Technical Foundations
The floor beneath everything else: what AI is, what models do, how software is structured, and the basic language required to follow a technical conversation without being quietly locked out of it.
31 terms
Artificial Intelligence — AI
The broad field of creating computer systems that perform tasks associated with human intelligence.
Artificial intelligence includes systems that perceive, classify, predict, optimize, plan, decide, generate, or act.

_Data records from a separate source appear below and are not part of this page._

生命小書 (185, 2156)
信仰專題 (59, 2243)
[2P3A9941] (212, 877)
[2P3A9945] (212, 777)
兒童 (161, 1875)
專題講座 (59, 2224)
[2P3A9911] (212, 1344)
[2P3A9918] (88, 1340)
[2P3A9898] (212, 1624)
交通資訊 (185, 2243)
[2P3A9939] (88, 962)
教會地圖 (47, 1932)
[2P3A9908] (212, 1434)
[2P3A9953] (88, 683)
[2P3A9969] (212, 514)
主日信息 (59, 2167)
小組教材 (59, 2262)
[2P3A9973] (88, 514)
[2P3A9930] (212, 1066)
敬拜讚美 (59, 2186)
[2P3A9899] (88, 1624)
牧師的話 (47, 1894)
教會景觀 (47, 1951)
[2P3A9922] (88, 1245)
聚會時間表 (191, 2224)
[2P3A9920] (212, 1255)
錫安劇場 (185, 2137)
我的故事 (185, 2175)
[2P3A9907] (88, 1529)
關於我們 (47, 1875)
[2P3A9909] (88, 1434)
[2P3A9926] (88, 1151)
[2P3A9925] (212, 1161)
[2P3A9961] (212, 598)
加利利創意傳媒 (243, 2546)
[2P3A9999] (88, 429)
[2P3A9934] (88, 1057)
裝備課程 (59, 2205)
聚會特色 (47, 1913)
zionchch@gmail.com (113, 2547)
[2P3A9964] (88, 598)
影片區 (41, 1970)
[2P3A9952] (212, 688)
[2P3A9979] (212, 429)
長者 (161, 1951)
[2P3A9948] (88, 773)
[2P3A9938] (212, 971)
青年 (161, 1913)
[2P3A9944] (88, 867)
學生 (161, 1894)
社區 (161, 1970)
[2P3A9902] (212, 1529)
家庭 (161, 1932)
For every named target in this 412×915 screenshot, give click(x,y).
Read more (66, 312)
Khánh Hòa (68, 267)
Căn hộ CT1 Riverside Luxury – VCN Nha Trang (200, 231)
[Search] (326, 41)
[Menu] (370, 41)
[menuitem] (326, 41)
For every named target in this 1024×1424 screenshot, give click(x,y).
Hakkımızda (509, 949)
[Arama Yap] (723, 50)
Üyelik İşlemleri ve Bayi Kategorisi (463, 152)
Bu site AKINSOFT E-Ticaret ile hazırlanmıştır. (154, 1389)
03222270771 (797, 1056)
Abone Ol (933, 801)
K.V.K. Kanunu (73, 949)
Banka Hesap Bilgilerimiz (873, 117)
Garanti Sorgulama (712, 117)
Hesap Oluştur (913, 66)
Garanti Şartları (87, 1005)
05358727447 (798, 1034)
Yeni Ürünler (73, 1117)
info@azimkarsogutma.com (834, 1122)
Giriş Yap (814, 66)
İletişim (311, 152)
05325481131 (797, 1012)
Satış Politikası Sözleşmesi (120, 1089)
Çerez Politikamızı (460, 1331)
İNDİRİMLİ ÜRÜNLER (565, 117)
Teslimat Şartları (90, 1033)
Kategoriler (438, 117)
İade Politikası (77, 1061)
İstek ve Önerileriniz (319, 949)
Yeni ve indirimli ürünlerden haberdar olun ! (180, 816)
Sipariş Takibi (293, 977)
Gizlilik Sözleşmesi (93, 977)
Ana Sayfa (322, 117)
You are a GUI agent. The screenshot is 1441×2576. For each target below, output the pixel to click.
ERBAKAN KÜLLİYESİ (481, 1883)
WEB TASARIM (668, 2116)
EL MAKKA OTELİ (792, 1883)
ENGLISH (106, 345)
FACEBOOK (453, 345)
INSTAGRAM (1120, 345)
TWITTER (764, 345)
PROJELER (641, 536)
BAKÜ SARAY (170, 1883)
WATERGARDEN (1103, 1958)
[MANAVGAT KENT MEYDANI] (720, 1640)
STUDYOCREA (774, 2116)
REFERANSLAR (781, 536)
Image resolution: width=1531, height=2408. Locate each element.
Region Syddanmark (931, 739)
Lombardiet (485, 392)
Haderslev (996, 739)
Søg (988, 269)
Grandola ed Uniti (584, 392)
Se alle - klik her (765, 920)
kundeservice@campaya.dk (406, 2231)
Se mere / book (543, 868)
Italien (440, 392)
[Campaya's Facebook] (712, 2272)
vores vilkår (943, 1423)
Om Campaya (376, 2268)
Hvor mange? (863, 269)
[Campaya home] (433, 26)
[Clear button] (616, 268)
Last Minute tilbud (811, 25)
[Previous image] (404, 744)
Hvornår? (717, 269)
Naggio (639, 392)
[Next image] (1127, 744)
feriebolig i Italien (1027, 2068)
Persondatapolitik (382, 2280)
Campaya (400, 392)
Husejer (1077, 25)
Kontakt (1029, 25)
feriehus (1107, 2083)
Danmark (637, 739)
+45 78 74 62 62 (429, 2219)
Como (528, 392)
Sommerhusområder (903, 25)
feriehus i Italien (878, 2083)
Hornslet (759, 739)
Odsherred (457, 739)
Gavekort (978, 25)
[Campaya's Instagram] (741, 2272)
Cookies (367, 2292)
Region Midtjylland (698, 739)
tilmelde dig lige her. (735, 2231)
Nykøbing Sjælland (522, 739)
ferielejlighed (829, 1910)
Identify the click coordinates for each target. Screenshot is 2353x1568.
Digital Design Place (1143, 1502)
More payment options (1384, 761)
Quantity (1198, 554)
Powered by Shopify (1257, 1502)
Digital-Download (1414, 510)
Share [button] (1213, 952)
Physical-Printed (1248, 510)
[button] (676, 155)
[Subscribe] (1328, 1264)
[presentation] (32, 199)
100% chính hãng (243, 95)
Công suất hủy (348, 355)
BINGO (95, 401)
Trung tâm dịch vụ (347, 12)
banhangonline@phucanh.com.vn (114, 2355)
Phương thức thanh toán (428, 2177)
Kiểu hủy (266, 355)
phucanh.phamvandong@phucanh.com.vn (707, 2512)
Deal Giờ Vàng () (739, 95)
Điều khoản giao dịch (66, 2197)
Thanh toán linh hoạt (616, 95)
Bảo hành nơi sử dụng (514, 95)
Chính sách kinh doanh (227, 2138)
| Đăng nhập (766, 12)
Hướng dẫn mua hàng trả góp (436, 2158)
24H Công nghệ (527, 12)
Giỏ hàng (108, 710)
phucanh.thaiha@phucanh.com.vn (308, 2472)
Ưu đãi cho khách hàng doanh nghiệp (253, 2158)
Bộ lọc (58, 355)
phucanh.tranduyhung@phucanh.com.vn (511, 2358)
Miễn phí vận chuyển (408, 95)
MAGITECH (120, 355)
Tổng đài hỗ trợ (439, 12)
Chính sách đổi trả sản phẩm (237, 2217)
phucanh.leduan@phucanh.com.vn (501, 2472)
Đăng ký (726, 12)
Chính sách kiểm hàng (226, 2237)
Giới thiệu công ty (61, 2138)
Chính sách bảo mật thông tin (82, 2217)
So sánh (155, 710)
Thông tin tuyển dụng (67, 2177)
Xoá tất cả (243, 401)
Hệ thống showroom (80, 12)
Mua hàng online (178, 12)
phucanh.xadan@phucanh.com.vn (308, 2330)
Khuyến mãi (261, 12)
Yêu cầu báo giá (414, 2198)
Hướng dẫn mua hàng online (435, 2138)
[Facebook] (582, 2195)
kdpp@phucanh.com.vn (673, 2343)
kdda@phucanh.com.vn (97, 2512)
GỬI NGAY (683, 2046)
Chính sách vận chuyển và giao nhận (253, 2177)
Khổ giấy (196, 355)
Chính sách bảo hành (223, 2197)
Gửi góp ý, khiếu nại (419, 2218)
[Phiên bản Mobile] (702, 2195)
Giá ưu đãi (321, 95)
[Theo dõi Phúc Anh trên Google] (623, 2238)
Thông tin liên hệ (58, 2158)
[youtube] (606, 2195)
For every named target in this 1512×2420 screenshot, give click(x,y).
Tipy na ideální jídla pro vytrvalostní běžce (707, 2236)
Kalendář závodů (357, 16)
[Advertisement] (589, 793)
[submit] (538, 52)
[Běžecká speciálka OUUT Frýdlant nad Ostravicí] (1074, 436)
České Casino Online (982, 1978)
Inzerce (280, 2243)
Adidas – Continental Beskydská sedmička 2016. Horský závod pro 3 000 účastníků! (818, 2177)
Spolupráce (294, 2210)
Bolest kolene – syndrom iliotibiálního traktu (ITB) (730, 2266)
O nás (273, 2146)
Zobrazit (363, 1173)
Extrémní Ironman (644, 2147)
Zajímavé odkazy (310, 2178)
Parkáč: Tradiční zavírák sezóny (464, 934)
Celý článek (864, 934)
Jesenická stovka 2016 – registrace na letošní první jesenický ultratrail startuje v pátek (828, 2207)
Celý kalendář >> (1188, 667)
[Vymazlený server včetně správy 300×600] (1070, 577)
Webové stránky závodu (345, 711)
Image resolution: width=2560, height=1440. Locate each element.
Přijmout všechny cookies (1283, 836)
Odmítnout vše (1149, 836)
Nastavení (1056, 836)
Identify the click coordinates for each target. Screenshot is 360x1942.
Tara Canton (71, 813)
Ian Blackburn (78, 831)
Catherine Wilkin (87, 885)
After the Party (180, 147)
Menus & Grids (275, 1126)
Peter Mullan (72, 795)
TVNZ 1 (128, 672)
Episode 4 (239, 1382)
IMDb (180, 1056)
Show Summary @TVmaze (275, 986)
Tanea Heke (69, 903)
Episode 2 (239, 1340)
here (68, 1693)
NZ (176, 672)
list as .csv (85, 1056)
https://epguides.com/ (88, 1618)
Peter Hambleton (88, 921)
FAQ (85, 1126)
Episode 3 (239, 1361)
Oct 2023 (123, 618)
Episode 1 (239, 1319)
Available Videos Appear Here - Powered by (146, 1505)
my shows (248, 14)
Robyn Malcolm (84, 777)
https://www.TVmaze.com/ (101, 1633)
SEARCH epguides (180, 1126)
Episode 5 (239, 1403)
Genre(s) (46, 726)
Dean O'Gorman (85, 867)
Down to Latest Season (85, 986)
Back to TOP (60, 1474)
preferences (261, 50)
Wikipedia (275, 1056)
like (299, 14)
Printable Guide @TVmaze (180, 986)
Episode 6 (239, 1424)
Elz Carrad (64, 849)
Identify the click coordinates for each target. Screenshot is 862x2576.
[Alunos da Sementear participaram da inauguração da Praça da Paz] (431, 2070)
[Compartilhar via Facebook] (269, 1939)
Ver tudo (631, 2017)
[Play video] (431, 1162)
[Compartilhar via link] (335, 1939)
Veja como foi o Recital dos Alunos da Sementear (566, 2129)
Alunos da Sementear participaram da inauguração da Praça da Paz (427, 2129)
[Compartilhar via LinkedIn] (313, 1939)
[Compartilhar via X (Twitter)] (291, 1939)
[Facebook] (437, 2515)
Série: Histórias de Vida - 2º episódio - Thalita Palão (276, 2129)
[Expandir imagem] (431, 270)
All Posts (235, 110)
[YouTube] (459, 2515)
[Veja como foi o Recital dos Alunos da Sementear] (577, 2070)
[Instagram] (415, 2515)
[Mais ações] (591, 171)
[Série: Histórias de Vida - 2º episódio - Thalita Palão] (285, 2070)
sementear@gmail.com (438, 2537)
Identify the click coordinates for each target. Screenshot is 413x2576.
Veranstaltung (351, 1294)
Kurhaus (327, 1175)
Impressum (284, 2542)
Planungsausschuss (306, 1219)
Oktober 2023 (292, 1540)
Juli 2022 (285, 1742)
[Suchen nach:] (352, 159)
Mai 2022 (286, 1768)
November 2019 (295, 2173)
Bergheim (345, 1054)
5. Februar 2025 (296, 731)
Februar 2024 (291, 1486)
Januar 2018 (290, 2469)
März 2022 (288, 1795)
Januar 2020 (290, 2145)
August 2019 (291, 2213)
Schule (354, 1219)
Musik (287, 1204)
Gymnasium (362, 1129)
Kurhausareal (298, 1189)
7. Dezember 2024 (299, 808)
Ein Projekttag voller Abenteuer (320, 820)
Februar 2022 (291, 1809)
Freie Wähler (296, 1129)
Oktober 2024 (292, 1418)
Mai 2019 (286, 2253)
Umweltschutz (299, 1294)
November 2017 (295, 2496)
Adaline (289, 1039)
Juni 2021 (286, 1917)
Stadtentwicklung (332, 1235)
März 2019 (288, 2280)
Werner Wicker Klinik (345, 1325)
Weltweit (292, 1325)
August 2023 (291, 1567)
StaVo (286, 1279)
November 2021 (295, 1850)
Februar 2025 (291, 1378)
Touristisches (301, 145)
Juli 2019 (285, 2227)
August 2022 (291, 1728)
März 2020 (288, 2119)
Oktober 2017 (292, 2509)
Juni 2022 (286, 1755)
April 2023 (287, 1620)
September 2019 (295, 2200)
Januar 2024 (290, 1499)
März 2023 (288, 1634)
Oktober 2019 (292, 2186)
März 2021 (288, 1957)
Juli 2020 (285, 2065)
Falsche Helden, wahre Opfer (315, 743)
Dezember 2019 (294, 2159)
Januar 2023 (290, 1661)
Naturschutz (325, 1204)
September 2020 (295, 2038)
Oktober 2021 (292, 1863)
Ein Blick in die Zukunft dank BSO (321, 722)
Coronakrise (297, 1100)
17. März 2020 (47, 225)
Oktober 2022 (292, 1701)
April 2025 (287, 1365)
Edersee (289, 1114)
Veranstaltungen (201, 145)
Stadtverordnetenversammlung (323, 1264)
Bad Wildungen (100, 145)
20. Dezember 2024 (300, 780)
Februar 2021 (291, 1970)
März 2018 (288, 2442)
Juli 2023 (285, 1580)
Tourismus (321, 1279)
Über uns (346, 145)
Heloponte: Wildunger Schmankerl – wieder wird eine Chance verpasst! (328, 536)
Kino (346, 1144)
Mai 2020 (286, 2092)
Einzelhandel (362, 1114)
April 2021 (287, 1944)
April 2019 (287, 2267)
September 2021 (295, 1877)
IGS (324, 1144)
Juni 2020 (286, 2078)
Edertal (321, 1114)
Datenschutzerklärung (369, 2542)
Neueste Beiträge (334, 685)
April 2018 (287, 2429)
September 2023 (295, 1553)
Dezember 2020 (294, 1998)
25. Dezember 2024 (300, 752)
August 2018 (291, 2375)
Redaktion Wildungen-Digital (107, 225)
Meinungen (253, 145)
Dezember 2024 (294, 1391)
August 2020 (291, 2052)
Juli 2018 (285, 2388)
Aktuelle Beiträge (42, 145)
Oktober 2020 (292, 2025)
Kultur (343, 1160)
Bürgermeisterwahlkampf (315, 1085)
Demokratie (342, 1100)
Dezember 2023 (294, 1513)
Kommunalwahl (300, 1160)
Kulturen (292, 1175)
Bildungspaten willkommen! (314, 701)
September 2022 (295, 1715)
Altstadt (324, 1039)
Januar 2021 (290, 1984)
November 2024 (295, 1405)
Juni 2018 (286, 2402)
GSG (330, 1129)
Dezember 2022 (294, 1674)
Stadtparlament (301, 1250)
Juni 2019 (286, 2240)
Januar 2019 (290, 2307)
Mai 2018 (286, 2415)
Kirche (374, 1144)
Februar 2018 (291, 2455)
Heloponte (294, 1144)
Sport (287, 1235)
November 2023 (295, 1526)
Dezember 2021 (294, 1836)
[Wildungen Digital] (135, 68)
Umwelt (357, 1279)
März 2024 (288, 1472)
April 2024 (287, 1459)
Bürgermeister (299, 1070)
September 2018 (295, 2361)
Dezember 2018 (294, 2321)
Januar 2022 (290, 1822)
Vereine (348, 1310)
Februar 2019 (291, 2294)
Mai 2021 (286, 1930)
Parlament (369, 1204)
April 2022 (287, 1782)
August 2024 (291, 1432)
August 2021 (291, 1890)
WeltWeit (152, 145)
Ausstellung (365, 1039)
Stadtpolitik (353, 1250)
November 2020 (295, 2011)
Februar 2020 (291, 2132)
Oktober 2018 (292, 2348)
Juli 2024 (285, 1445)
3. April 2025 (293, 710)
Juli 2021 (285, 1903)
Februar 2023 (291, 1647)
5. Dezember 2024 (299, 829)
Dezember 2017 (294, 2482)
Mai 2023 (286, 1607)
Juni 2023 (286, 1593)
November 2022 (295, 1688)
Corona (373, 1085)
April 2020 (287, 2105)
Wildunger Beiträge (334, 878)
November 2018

Generative AI is one branch inside this much larger field.
Fraud detection, route planning, recommendation systems, computer vision, robotics, and text generation can all involve AI.
Generative AI, machine learning, automation
AI does not mean “chatbot,” and it does not always generate content.
Generative AI — GenAI
AI that creates new content.
Generative AI produces outputs such as text, images, audio, video, code, music, or structured data based on patterns learned from training data.
A language model writing an email or an image model creating an illustration.
Artificial Intelligence
Generative AI is not all AI. It is one category within AI.
Machine Learning — ML
A way of building systems that learn patterns from data instead of relying only on hand-written rules.
Machine learning is a branch of AI in which models are trained on examples to make predictions, classifications, decisions, or generated outputs.
Training a spam filter using examples of spam and legitimate email.
Artificial Intelligence, deep learning
Not every AI system uses machine learning, and not every machine-learning system generates content.
Deep Learning
A type of machine learning that uses neural networks with many layers.
Deep learning systems learn complex patterns through layered neural-network architectures and power much of modern speech recognition, computer vision, language modeling, and generative AI.
Modern image recognition and large language models rely heavily on deep learning.
Machine learning
Deep learning is not a synonym for all machine learning.
Algorithm
A defined sequence of steps used to solve a problem or complete a task.
An algorithm is a procedure or set of rules that transforms input into output. It may be simple and hand-written or used as part of a larger AI system.
Sorting a list alphabetically or calculating the shortest route between two points.
Model, program
An algorithm is not automatically AI.
Model
A trained computational system that takes input and produces output.
A model is a learned mathematical representation created through training. Different models may classify, predict, rank, detect, recommend, or generate.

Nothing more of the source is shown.